2. The method according to claim 1, which comprises, subsequent to
the dynamic stabilization, detecting residual fault values with a
re-measuring system, and prescribing the over-lift value for a
currently treated track location in dependence of at least one
residual fault value.
3. The method according to claim 1, which comprises determining the
smoothed actual position course from the course of the actual track
position by way of a low-pass filter.
4. The method according to claim 1, which comprises determining
local maxima of the course of the actual track position by way of
the smoothed actual position course.
5. The method according to claim 4, which comprises forming a
polygon which connects local maxima of the stored course of the
actual track position.
6. The method according to claim 1, which comprises determining a
wavelength for the vertical position faults from the course of the
actual track position, and prescribing the overlift value also in
dependence on the wavelength.
7. The method according to claim 1, determining a deviation value
for the given track location from the course of the actual track
position with regard to the smoothed actual position course and
forming the overlift value by multiplying the deviation value by an
overlift factor.
8. The method according to claim 7, which comprises iteratively
adapting the overlift factor while taking into account a residual
fault value of the track detected after the dynamic stabilization
has taken place.
9. The method according to claim 8, which comprises detecting the
residual fault value is detected at a track location with a local
minimum of the course of the original actual track position.

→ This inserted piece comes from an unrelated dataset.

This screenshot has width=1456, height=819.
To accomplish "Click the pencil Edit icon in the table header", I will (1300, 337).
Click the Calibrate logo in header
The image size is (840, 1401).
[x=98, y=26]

10. The method according to claim 9, which comprises adding the
residual fault value detected at a track location and the overlift
value applied at the track location to form a sum value, and, for
prescribing a new overlift factor, dividing the deviation value
originally present at this track location by the sum value.
11. The method according to claim 10, which comprises using several
residual fault values detected one after another for determining
the new overlift factor.
12. A track maintenance machine for correction of vertical position
errors of a track, the track maintenance machine comprising: a
track tamping machine for lifting and tamping the track; and a
dynamic track stabilizer for dynamically stabilizing the track; and
an evaluation device and a control device configured for executing
the method according to claim 1.
Description
FIELD OF TECHNOLOGY
The invention relates to a method for correction of vertical
position errors (faults) of a track by means of a track tamping
machine and a dynamic track stabilizer, wherein--starting from a
registered actual track position--an over-lift value is prescribed
for a treated track location with which the track is lifted into a
preliminary over-lift track position and tamped and is subsequently
lowered by means of dynamic stabilization into a resulting final
track position. The invention additionally relates to a track
maintenance machine for executing the method.
PRIOR ART
According to EP 1 817 463 A1, a method for correction of vertical
position errors of a track having a ballast bed is known, wherein
said track--while being lifted into a preliminary target
position--is tamped and subsequently, in the course of a track
stabilisation by applying a static vertical load in connection with
transverse vibrations, is at last lowered in a controlled way into
a final target position.
In this, during lifting and tamping, a super-elevation of the track
which is specific in relation to the vertical position errors is
prescribed in order to be able to more severely compact by means of
the subsequent track stabilisation those track sections which have
greater vertical position errors. This is intended to counteract a
rapid sinking into the old faulty track position due to traffic
impact.
The known method is usually called "Design Overlift", wherein a
particular overlift value is prescribed on the basis of empirical
data. As becomes clear from FIG. 2, individual errors can thus be
corrected sustainably. However, with this approach there is an
unnecessarily great super-elevation in some treatment zones which
is connected with an increased ballast demand.
SUMMARY OF THE INVENTION
It is the object of the invention to provide an improvement over
the prior art for a method of the type mentioned at the beginning.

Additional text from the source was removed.